Riset Genetika Menuju Bebas Demam Berdarah
23 Oktober 2013Demam berdarah adalah virus tropis yang menurut Organisasi Kesehatan Dunia (WHO) menginfeksi lebih dari 100 juta orang setiap tahun. Gejalanya menyerupai flu berat yang turut menyerang tulang dan sendi, tapi 5 persen kasus demam berdarah berisiko kematian sehingga temuan riset teranyar berikut amatlah penting.
Sebuah studi kawanan peneliti Perancis dan Thailand menemukan bahwa demam berdarah menyebar melalui interaksi genetika antara nyamuk dengan virus. Nyamuk diyakini dapat kebal terhadap virus tertentu - tapi pada saat bersamaan rentan terhadap virus lain.

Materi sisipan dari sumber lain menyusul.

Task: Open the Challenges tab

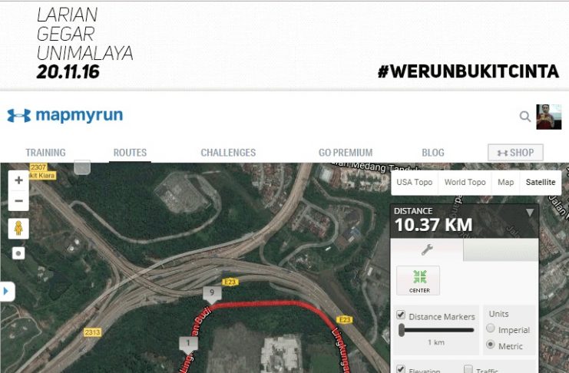Action: click(x=228, y=153)
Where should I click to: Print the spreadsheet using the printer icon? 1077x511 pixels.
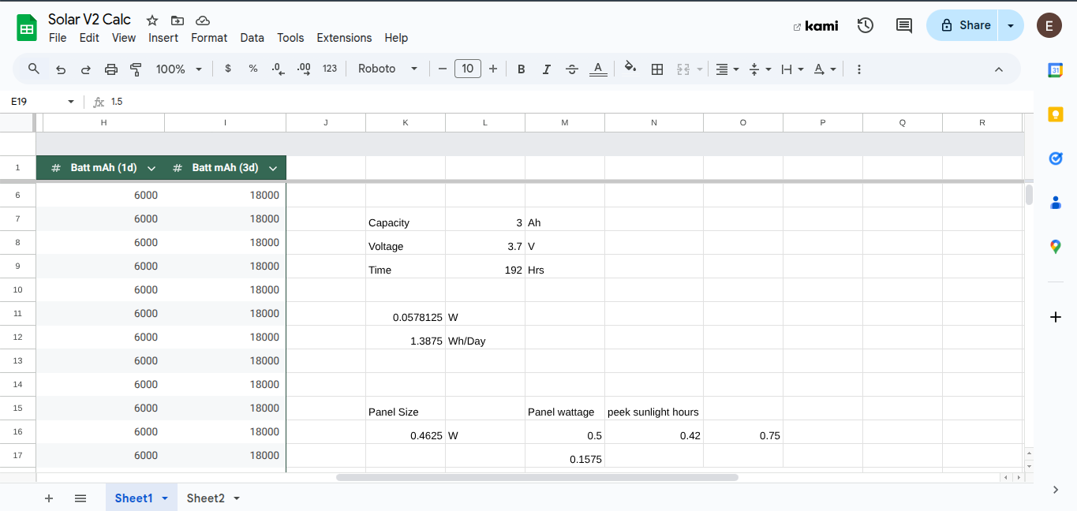(x=111, y=69)
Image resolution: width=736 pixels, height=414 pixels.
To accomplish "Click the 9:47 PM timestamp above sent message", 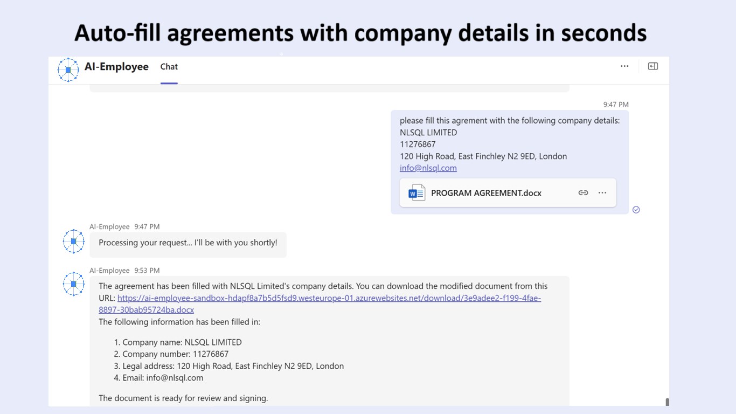I will click(615, 105).
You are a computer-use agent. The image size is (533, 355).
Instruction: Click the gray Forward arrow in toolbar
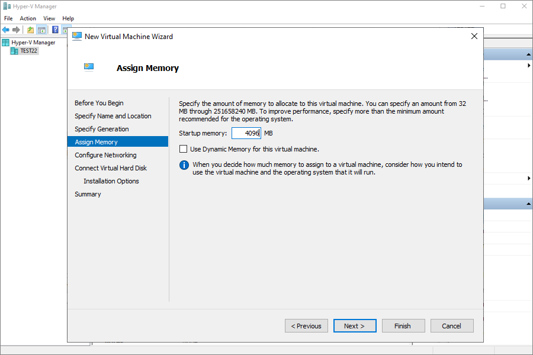(x=16, y=30)
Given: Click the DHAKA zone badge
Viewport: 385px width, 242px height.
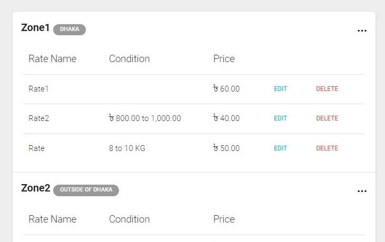Looking at the screenshot, I should pyautogui.click(x=70, y=29).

Temuan terbaru ini diharapkan dapat mendorong terciptanya obat baru yang dapat mengontrol penyakit demam berdarah dan memungkinkan pengembangbiakan nyamuk tahan virus dengue.
Nyamuk urban
Tidak seperti nyamuk malaria, nyamuk aedes aegypti lebih memilih wilayah perkotaan yang banyak genangan air.
Di negara-negara rawan demam berdarah seperti Thailand, wilayah permukiman kerap difumigasi. Warga diimbau untuk menutup ember air dan membalikkan ember kosong yang bisa menampung air hujan.
Pemerintah Thailand memerintahkan lebih banyak penyemprotan karena jumlah penderita demam berdarah tahun ini naik empat kali lipat.
"Tahun yang memprihatinkan untuk demam berdarah di Thailand dan Asia Tenggara," tutur Alongkot Ponlawat, periset senior Armed Forces Research Institute of Medical Sciences (AFRIMS) di Bangkok.
"Kementerian Kesehatan memberi penyuluhan bagi warga Thailand, tapi nasehatnya justru tidak dihiraukan - setelah ada anggota keluarga yang sakit, baru mereka berkata: 'Oh ya, kita harus mengontrolnya'."
Laboratorium AFRIMS kini sudah dapat mengembangbiakkan 20.000 nyamuk betina per minggu untuk kebutuhan riset.
Periset senior lainnya, Louis Lambrechts, kepada DW mengatakan mereka berteori bahwa nyamuk hanya rentan terhadap satu jenis virus dengue, dan ini penting untuk menentukan arah riset.
"Meski ada indikasi bahwa interaksi genetika tertentu terjadi, selama ini belum pernah dipetakan sampai ke kromosom nyamuk. Jadi sekarang kami punya gambaran kasar di bagian mana pada kromosom nyamuk interaksi spesifik itu terjadi," jelas Lambrechts.
Menuju solusi
Kini targetnya adalah memetakan secara lebih lengkap faktor-faktor genetika yang menentukan demam berdarah pada nyamuk. Menurutnya riset ini nantinya dapat membantu peneliti lain menghentikan nyamuk dalam mentransmisi virus.
"Banyak strategi yang berupaya memotong siklus penyakit pada manusia - sebagai contoh melalui pengembangan obat atau vaksin," tambah Lambrechts. "Namun strategi lain berusaha menginterupsi transmisi pada nyamuk. Jadi semoga riset kami berujung pada target baru pada vektor nyamuk."
Namun ini susah terwujud tanpa pengembangbiakan nyamuk anti demam berdarah.
"Sudah ada yang mengembangkan nyamuk transgenik," ungkap Lambrechts. "Dengan merekayasa genetika nyamuk, berdasarkan pengetahuan pertahanan anti-virus pada nyamuk, perekayasaan genetika lebih lanjut dari pertahanan anti-virus ini dapat menghasilkan nyamuk yang tahan infeksi."
Mengingat nyamuk semakin tahan terhadap pestisida, banyak pemerintah yang semakin terbuka terhadap ide-ide kontroversial.
Namun Ponlawat dari AFRIMS menilai penyebaran nyamuk semacam ini baru akan terwujud sepuluh tahun ke depan.
Vaksin lanjutan
Ide lain adalah pengembangan vaksin manusia lanjutan yang tidak hanya mencegah infeksi namun juga membantu nyamuk terbebas dari demam berdarah.
"Nyamuk minum darah manusia. Jadi kalau dikembangkan vaksin pemblokir transmisi dengan memberikan obat kepada manusia, transmisi virus oleh nyamuk dapat terganggu saat mereka menggigit manusia," kata Lambrechts.
Vaksin manusia pertama - yang belum tingkat lanjut - dilaporkan siap rilis tahun 2014.
Sementara di Thailand metode tradisional masih terbukti efektif. Salah satunya campuran air dengan serai yang menarik nyamuk dan membunuh larva begitu ditelurkan ke air.